However the example (garry email) is terrible. If the email is so short, why are you even using a tool? This is like writing a selenium script to click on the article and scroll it, instead of... Just scrolling it? You're supposed to automate the hard stuff, where there's a pay off. AI can't do grade school math well, who cares? Use a calculator. AI is for things where 70% accuracy is great because without AI you have 0%. Grade school math, your brain has 80% accuracy and calculator has 100%, why are you going to the AI? And no, "if it can't even do basic math..." is not a logically sound argument. It's not what it's built for, of course it won't work well. What's next? "How can trains be good at shipping, I tried to carry my dresser to the other room with it and the train wouldn't even fit in my house, not to mention having to lay track in my hallway - terrible!"

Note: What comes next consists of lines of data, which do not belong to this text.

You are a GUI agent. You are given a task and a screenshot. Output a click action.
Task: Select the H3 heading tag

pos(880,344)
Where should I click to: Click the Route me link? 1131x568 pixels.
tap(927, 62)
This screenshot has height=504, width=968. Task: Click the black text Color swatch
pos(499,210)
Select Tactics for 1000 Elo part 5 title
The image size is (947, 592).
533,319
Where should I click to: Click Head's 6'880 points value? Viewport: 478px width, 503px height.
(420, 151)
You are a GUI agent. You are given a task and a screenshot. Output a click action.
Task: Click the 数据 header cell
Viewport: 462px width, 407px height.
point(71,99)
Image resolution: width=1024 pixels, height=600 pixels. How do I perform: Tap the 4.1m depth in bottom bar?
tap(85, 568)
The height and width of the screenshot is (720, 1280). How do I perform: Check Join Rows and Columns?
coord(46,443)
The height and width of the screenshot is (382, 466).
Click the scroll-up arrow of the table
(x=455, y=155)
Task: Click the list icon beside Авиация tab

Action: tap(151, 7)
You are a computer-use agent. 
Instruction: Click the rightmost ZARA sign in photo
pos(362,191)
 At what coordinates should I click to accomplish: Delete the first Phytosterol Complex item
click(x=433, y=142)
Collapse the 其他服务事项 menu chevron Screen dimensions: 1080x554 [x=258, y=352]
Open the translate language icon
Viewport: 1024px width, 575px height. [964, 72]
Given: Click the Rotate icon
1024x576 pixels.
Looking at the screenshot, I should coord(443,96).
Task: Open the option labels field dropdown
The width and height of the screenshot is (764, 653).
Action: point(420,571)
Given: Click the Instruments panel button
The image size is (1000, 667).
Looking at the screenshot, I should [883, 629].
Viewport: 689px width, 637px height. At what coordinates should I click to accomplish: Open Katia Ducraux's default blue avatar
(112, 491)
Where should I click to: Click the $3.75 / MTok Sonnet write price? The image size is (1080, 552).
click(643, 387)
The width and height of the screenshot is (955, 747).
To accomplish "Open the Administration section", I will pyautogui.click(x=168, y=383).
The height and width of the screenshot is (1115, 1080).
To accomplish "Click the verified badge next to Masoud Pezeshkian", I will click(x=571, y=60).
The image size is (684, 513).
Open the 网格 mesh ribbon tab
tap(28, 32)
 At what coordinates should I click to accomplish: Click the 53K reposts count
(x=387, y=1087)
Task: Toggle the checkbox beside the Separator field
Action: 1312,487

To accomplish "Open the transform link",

Also the conclusion misses the point. It's not that AI is some paradigm shift and businesses can't cope. It's just that giving customers/users minimal control has been the dominant principle for ages. Why did Google kill the special syntax for search? Why don't they even document the current vastly simpler syntax? Why don't they let you choose what bubble profile to use instead of pushing one on you? Why do they change to a new, crappy UI and don't let you keep using the old one? Same thing here, AI is not special. The author is clearly a power user, such users are niche and their only hope is to find a niche "hacker" community that has what they need. The majority of users are not power users, do not value power user features, in fact the power user features intimidate them so they're a negative. Naturally the business that wants to capture the most users will focus on those.